- Born: 9 March 1961 (age 64)

= Mark Smith (racing engineer) =

British motorsport designer (born 1961)

Mark David Smith (born 9 March 1961) is a British former technical director of the Sauber Formula One team.

==Early life==
Smith grew up in Pelsall, a village about 15 miles north of Birmingham. He left school to undertake a technical apprenticeship with GKN Automotive who sponsored him to undertake a mechanical engineering degree course at the Wolverhampton Polytechnic, from which he graduated with a first-class honours degree in 1984.

==Motorsport career==
Having participated in motocross as a youngster, Smith subsequently developed an interest in Formula One. His first job in the motorsport industry was in 1988 at Comtec, the composites wing of March Engineering. From there he joined Reynard Racing Cars in 1989 and started working with Gary Anderson, initially on the 1990 F3000 car.
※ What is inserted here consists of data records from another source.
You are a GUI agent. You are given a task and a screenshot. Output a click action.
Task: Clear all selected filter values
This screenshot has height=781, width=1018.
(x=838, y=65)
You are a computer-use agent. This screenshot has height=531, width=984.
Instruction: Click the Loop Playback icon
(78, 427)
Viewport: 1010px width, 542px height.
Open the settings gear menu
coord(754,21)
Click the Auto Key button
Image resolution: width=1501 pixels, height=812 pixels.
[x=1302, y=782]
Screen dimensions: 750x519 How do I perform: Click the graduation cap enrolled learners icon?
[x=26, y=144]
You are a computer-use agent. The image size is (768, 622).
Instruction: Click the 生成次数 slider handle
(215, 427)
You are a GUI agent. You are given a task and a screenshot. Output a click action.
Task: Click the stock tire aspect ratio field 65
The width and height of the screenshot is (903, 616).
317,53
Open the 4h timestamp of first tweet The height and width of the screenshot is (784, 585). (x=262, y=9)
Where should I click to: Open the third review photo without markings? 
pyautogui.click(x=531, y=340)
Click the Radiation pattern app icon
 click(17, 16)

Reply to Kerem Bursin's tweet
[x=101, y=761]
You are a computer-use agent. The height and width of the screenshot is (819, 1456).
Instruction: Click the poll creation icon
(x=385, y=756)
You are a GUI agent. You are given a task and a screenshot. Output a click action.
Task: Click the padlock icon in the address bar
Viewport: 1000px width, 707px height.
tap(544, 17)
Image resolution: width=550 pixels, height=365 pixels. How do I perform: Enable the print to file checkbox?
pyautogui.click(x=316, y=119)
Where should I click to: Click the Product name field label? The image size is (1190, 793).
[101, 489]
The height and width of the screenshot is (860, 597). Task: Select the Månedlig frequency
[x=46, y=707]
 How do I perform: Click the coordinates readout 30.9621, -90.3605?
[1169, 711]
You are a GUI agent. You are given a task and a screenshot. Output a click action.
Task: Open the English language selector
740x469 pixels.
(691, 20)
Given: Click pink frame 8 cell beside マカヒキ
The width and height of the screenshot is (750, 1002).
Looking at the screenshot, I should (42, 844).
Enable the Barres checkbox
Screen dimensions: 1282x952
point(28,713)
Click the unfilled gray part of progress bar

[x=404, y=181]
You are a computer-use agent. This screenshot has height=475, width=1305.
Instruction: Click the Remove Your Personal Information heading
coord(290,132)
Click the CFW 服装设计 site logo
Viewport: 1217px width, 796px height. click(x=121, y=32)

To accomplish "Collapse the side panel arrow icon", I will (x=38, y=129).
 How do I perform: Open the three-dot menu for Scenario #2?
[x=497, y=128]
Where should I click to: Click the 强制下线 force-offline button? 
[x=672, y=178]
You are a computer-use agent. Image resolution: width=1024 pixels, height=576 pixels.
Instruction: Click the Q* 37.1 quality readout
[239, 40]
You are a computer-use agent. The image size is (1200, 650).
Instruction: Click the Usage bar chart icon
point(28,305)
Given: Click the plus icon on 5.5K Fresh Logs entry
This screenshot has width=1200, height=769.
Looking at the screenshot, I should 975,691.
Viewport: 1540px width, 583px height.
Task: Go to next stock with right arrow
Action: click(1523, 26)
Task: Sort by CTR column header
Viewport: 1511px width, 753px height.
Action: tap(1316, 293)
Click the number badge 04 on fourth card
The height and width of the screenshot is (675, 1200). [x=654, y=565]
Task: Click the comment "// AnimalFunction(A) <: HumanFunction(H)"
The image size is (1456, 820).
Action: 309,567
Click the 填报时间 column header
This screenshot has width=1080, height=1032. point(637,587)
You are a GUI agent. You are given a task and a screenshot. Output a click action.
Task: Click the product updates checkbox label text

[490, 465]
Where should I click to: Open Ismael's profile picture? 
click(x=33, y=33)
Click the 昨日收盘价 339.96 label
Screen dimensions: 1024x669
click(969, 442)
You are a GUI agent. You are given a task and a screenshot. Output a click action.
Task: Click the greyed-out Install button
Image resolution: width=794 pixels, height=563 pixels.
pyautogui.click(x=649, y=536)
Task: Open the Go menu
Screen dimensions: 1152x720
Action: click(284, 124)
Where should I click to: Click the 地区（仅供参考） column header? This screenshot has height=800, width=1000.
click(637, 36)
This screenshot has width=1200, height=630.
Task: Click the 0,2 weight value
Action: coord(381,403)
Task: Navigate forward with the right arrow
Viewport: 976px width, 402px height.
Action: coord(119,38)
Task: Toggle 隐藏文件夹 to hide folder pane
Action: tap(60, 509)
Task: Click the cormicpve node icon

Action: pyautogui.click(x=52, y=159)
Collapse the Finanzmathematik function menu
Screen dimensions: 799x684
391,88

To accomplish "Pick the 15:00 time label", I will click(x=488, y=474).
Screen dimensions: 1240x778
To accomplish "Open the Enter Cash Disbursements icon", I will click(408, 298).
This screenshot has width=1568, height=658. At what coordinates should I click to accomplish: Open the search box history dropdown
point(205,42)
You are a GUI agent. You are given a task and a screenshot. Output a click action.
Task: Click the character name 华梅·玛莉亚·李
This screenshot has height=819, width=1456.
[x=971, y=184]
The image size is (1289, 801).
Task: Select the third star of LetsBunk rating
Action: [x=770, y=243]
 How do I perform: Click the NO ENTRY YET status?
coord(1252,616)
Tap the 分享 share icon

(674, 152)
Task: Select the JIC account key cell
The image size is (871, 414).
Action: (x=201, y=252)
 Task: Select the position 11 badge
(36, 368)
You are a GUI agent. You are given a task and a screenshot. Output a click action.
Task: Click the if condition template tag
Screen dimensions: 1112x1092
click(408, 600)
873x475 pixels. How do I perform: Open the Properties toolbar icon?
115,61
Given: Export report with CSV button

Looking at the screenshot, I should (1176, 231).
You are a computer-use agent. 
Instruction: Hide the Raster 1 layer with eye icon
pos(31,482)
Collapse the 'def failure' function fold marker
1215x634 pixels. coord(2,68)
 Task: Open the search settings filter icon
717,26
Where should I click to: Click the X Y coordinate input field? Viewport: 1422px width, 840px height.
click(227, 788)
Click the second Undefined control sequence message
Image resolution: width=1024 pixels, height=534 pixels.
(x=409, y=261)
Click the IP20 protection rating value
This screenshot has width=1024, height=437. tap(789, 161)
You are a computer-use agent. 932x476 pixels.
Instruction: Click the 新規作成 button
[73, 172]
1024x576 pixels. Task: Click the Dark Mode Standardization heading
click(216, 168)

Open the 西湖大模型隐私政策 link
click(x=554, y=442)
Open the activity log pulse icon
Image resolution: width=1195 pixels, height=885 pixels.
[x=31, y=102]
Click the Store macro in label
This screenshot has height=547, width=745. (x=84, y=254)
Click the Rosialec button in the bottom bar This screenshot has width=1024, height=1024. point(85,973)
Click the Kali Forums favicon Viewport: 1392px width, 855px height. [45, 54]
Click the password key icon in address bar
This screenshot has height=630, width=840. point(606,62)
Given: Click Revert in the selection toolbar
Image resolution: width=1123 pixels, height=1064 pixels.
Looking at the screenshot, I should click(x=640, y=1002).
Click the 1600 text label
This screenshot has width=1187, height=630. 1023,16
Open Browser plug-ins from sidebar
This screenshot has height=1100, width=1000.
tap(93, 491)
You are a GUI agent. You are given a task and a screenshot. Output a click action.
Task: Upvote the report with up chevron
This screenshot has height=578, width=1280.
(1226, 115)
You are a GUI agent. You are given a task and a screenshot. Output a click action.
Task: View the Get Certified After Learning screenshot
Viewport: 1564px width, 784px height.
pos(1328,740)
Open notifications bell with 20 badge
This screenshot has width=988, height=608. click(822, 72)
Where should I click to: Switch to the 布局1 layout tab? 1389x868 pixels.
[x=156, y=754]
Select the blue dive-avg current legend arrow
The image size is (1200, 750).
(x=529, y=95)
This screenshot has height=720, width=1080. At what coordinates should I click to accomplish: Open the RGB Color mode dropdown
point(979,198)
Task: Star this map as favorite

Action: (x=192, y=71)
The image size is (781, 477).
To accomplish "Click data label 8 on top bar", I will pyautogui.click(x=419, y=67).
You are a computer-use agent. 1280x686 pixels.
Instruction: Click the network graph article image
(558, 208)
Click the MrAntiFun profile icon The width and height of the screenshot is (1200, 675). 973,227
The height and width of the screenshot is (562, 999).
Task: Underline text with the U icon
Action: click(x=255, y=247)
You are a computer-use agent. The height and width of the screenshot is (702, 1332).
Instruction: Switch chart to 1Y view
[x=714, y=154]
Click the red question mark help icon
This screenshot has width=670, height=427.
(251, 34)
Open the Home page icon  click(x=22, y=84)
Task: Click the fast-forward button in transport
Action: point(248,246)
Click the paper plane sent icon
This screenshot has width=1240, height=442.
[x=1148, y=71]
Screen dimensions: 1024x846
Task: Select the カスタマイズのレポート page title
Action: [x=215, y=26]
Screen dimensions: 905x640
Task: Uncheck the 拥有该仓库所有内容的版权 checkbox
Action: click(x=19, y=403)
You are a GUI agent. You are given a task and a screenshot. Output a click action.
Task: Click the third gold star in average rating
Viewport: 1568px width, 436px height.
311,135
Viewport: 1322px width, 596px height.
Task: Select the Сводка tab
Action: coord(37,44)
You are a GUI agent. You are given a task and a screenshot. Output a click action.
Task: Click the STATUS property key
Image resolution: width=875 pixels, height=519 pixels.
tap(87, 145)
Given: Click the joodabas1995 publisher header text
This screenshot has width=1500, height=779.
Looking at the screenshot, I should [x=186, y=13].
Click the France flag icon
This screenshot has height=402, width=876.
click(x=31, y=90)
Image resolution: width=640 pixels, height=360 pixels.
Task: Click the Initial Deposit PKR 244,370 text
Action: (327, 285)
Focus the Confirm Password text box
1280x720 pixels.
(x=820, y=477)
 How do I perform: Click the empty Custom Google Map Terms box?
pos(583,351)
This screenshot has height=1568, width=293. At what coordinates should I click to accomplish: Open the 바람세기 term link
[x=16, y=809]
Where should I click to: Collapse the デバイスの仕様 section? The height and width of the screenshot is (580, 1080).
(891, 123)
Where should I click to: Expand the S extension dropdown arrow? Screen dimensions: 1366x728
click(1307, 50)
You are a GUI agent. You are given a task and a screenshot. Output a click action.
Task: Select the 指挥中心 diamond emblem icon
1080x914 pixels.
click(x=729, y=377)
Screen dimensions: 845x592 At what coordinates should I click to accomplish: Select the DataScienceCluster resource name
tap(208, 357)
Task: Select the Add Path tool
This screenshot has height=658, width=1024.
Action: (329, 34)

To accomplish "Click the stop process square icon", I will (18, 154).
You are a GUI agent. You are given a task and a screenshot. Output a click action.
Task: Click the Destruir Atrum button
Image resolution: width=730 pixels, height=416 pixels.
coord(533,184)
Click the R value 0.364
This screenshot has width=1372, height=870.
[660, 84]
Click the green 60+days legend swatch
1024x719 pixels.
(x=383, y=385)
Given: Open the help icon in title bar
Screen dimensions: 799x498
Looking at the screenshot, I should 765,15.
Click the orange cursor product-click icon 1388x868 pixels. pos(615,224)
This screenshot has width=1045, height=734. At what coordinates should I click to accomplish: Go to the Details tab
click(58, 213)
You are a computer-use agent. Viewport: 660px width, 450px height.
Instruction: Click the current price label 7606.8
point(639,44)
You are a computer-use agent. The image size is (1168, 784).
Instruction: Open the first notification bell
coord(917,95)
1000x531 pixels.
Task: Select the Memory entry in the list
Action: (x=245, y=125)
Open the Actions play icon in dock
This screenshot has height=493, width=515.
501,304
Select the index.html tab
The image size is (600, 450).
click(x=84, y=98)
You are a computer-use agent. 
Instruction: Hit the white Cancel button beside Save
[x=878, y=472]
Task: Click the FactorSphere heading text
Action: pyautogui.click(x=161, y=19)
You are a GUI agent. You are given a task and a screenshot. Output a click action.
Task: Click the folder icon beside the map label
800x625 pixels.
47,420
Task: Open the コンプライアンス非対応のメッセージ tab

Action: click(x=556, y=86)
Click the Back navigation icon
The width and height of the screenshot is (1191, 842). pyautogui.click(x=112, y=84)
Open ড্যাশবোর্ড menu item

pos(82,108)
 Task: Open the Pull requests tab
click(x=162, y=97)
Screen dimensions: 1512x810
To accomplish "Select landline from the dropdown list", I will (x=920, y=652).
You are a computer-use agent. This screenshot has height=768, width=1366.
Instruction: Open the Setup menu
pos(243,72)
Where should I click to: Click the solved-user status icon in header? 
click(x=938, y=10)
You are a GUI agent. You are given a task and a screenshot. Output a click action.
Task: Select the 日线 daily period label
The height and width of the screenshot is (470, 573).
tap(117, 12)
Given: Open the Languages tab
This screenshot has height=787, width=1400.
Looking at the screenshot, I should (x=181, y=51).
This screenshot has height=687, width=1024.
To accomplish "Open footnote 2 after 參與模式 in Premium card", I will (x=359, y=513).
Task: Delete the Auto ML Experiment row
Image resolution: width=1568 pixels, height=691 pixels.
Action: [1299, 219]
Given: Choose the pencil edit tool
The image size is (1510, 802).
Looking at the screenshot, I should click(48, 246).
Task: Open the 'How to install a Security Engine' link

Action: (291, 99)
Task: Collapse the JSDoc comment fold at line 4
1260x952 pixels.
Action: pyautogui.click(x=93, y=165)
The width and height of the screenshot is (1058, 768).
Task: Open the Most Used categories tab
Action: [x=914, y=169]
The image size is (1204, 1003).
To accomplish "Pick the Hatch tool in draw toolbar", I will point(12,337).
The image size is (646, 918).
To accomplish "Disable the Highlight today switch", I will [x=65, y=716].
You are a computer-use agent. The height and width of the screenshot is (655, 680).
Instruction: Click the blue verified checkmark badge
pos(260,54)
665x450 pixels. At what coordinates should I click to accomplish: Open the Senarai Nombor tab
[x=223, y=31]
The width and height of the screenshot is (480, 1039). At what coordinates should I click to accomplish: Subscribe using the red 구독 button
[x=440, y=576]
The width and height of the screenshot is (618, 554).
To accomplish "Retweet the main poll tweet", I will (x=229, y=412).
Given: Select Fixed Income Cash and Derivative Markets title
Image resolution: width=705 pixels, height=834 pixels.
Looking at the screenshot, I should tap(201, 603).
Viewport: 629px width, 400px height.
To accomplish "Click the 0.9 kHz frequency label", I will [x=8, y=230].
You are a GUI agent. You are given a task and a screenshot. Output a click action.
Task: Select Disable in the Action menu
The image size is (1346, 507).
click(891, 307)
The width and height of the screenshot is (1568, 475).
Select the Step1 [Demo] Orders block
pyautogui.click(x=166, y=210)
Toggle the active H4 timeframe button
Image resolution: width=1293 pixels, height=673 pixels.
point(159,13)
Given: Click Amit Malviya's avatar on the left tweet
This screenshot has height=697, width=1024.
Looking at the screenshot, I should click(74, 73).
In 1990, Smith moved to the newly formed Jordan Grand Prix, where he helped to design the Jordan 191 under Anderson, taking responsibility for the gearbox design and engine installation. He stayed at Jordan for 11 years, progressing to the positions of head of mechanical design, and then joint chief designer with Mike Gascoyne. In 2000, Smith followed Gascoyne to Renault, taking the position of chief designer.

After a brief return to Jordan as it transitioned to new ownership, Smith moved to Red Bull Racing in 2005, firstly as deputy technical director and then technical director before moving to Force India as Design Director in 2007. Two years later he was promoted to technical director before moving to Caterham in 2011. He left in 2014 as the struggling team restructured its management in what would be its final season.

Smith was appointed technical director of Sauber F1 Team on 13 July 2015 but left the team a few days before the first race of the 2016 season, with Sauber announcing that he was returning to the UK for "family reasons".

==Career timeline==
- Chief designer – Jordan Grand Prix (1998–2001).
- Chief designer – Benetton (2001).
- Chief designer – Renault Formula One team (2002–2004).
- Technical director – Jordan Grand Prix (2004–2005).
- Deputy technical director – Red Bull Racing (2005).
- Technical director – Red Bull Racing (2005–2008).
- Design director – Force India Formula One team (2008–2010).
- Technical director – Force India Formula One team (2010–2011).
- Technical director – Team Lotus/Caterham Formula One team (2011–2014).
- Technical director – Sauber Formula One team (2015–2016).